Awesome
Neural-Decision-Forests
An implementation of the Deep Neural Decision Forests(dNDF) in PyTorch.
Features
- Two stage optimization as in the original paper Deep Neural Decision Forests (fix the neural network and optimize $\pi$ and then optimize $\Theta$ with the class probability distribution in each leaf node fixed )
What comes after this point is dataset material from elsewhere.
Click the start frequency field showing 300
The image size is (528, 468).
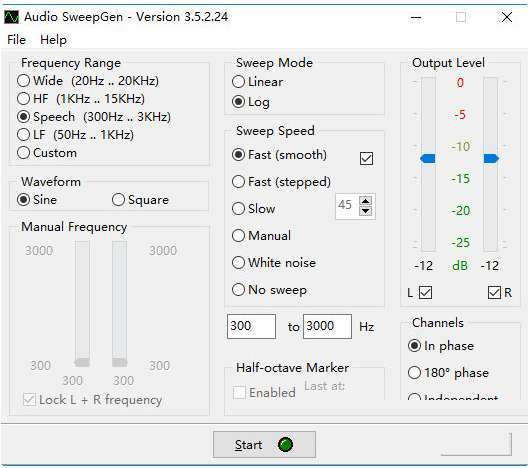point(251,326)
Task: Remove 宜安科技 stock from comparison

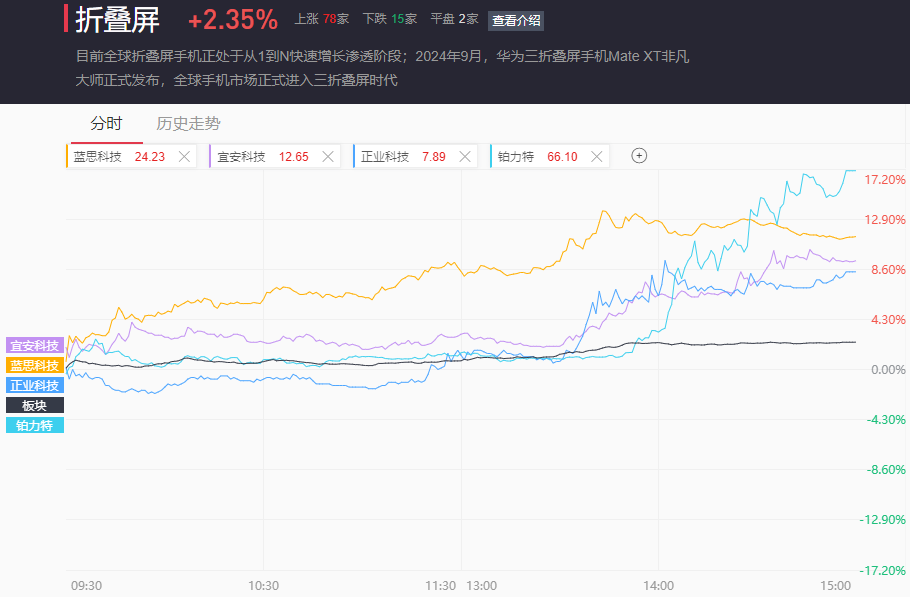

- Jointly training $\pi$ and $\Theta$ proposed by chrischoy in his work Fully Differentiable Deep Neural Decision Forest
- Shallow Neural Decision Forest (sNDF)
- Deep Neural Decision Forest (dNDF)
Datasets
MNIST, UCI_Adult, UCI_Letter and UCI_Yeast datasets are available. For datasets other than MNIST, you need to go to corresponding directory and run the get_data.sh
script.
Requirements
- Python 3.x
- PyTorch >= 1.0.0
- numpy
- sklearn
Usage
python train.py --ARG=VALUE
in the case of training the sNDF on MNIST with alternating optimization, the command is like
python train.py -dataset mnist -n_class 10 -gpuid 0 -n_tree 80 -tree_depth 10 -batch_size 1000 -epochs 100
Results
Not spending much time on picking hyperparameters and without bells and whistles, I got the accuracy results(obtained by training $\pi$ and $\Theta$ seperately) as follows:
Dataset | sNDF | dNDF |
---|---|---|
MNIST | 0.9794 | 0.9963 |
UCI_Adult | 0.8558 | NA |
UCI_Letter | 0.9507 | NA |
UCI_Yeast | 0.6031 | NA |
By adding the nonlinearity in the routing function, the accuraries can reach 0.6502 and 0.9753 respectively on the UCI_Yeast and UCI_Letter.
Note
Some people may experience the 'loss is NaN' situation which could be caused by the output probability being zero. Please make sure you have normalized your data and used a large enough tree size and depth. In the case that you want to stick with your tree setting, a workaround could be to clamp the output value.